New York missive no 7 - O's Iowa speech

I’d just got home on Thursday evening and gone to bed when I heard the TV on in the sitting room. J was watching Obama’s Iowa victory speech live. I rushed out to join him. Politics is suddenly alive again. In some ways the speech reminded me how bad things have got, because the hope he expresses seems almost unreal. But it’s there sure enough. It’s been kindled, and is now spurring to catch on throughout the country. Yes the power-per-se politics of cynicism and point scoring will try to douse the flames but I’ve got a feeling that now more than ever people here are ready for change. The crucial thing over the next few months will be for people to believe. Still you hear everywhere comments like “I can’t see it happening”, "America's not ready to vote for a black man", and people doubting whether they should vote for him for fear that not enough others will, hence opening the door to another Republican administration. It’s precisely those doubts which could jepoardise this unique opportunity. If all those doubters believe in the America they want to see rather than the America they see now, things will change. As Obama said in Iowa, his victory was an affirmation of the “most American of ideas – that in the face of impossible odds, people who love this country can change it.”

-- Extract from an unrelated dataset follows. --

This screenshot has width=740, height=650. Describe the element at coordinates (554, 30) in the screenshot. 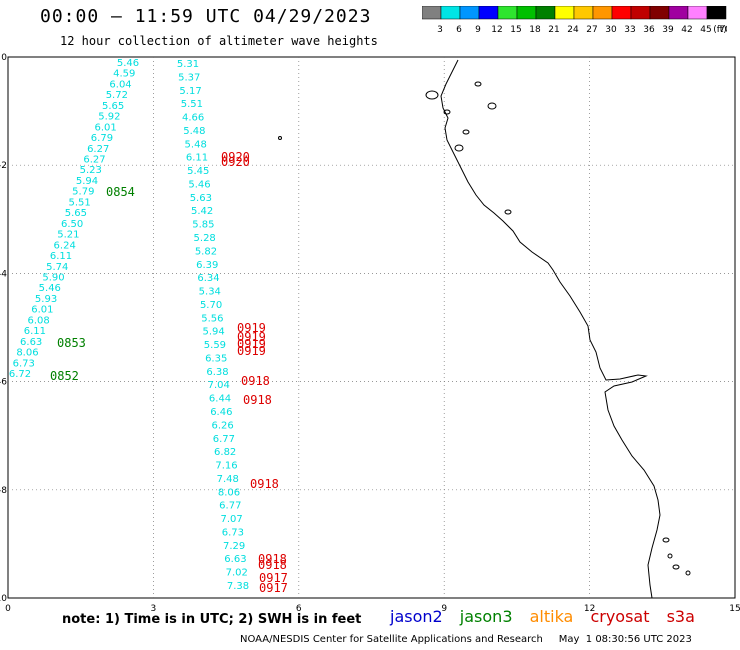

I’ve just moved here and of course can't vote but the sense of possibility is electrifying: I want to be in the thick of it, be part of it in whatever way I can.

This 31 December New York Times editorial – and the mass of letters it inspired – sums up the damage that’s been done to America in the past few years and the battering that belief has taken. And this opinion piece by Bob Herbert four days later captures the smiling relief that of course change is possible: it's all of our responsibilities to make it happen.